WHAT YOU ARE ASKED TO DO:
Each record must be copied in full and unchanged; any image it holds is excluded.

BEGIN AVAILABLE DATA

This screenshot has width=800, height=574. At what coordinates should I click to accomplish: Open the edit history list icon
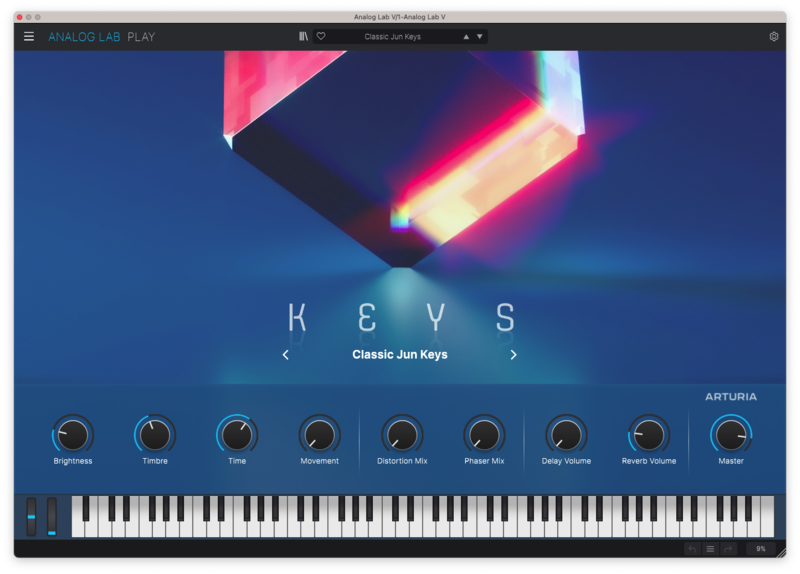(710, 549)
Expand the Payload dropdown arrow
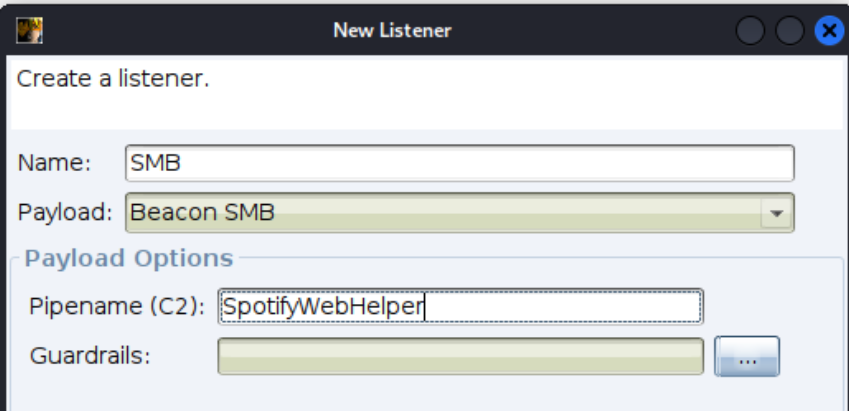Viewport: 849px width, 411px height. pyautogui.click(x=774, y=212)
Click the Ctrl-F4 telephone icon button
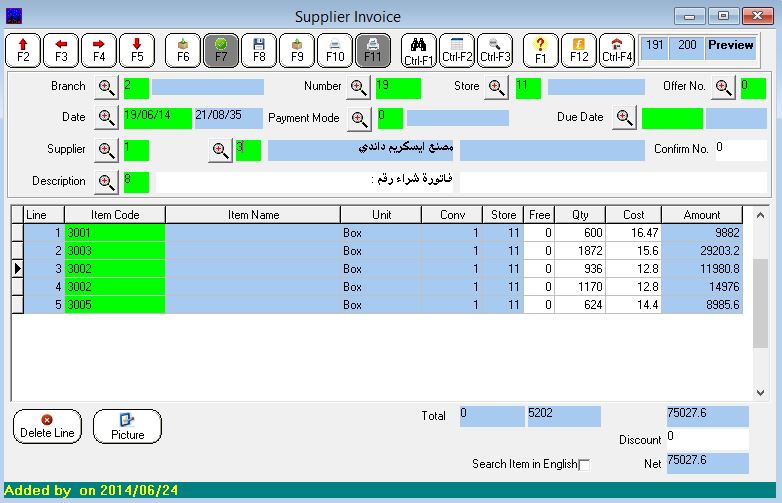The image size is (782, 503). (617, 50)
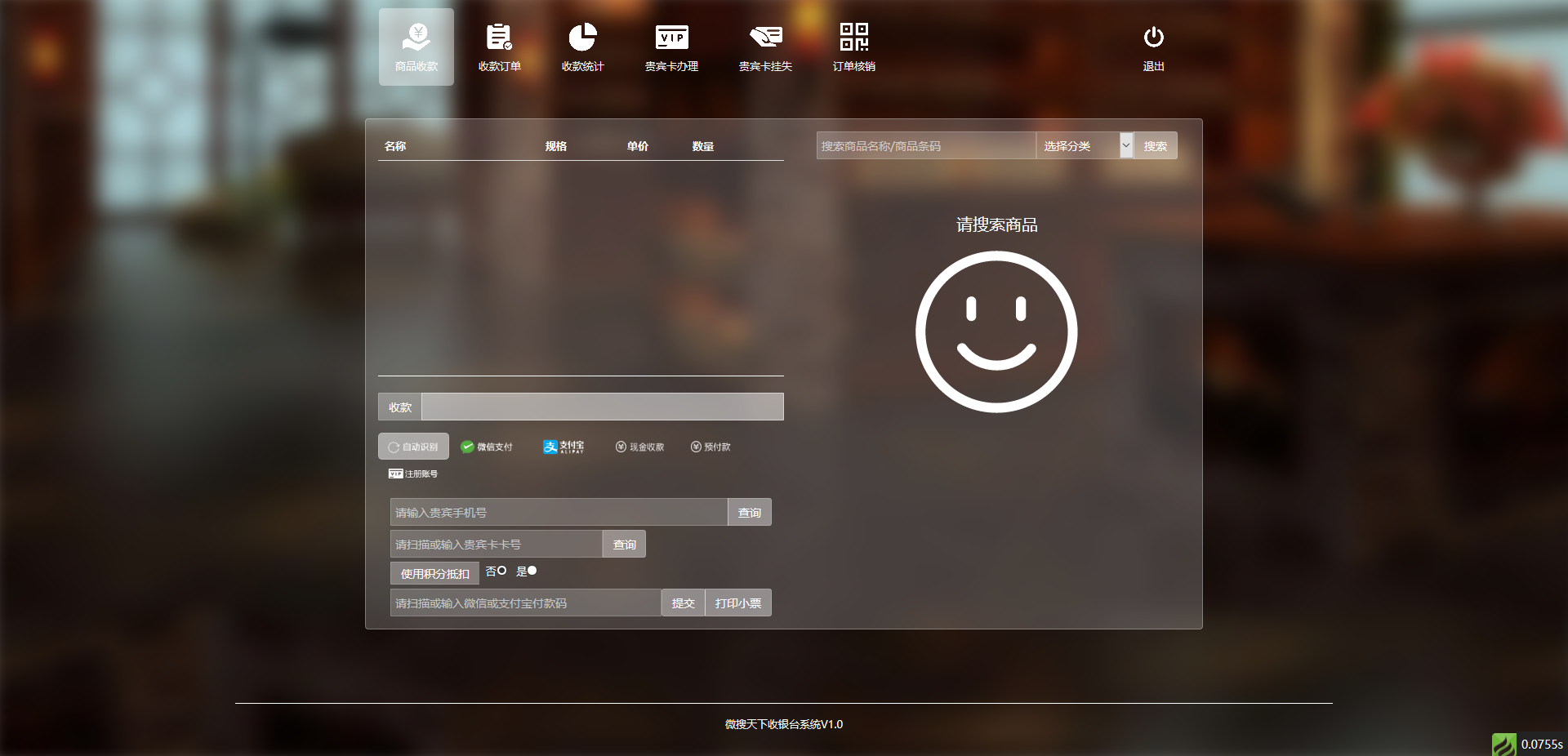The height and width of the screenshot is (756, 1568).
Task: Open the 收款订单 orders page
Action: [x=499, y=47]
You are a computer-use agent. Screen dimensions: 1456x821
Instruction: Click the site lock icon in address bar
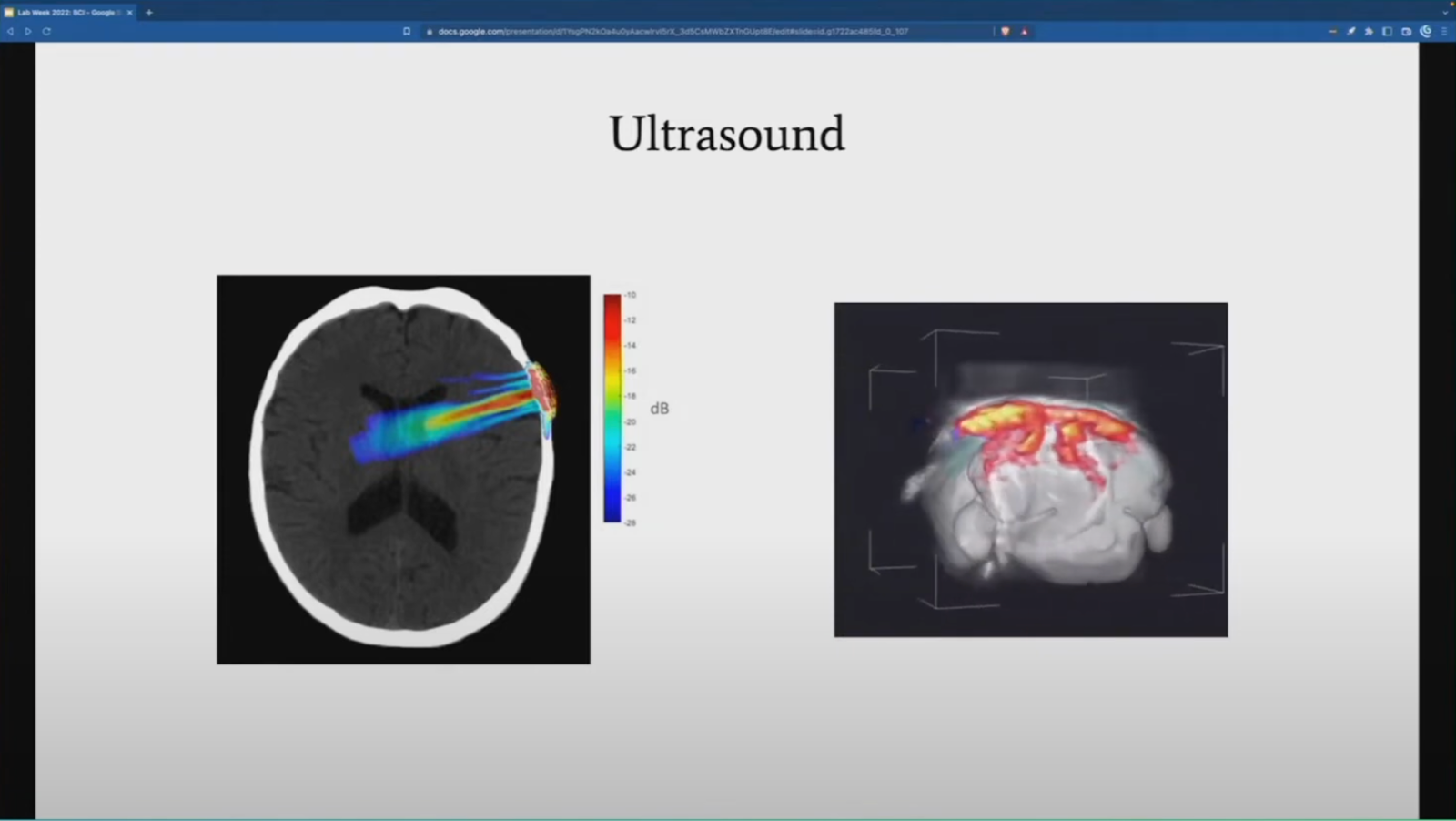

END AVAILABLE DATA

ANSWER SECTION:
This screenshot has width=800, height=574. At what coordinates should I click to accomplish: Open the edit history list icon
(710, 549)
Expand the Payload dropdown arrow
Viewport: 849px width, 411px height. pyautogui.click(x=774, y=212)
Click the Ctrl-F4 telephone icon button
The image size is (782, 503). (617, 50)
The height and width of the screenshot is (756, 1568).
Task: Open the 收款订单 orders page
Action: [x=499, y=47]
You are a computer-use agent. Screen dimensions: 1456x821
Instruction: Click the site lock icon in address bar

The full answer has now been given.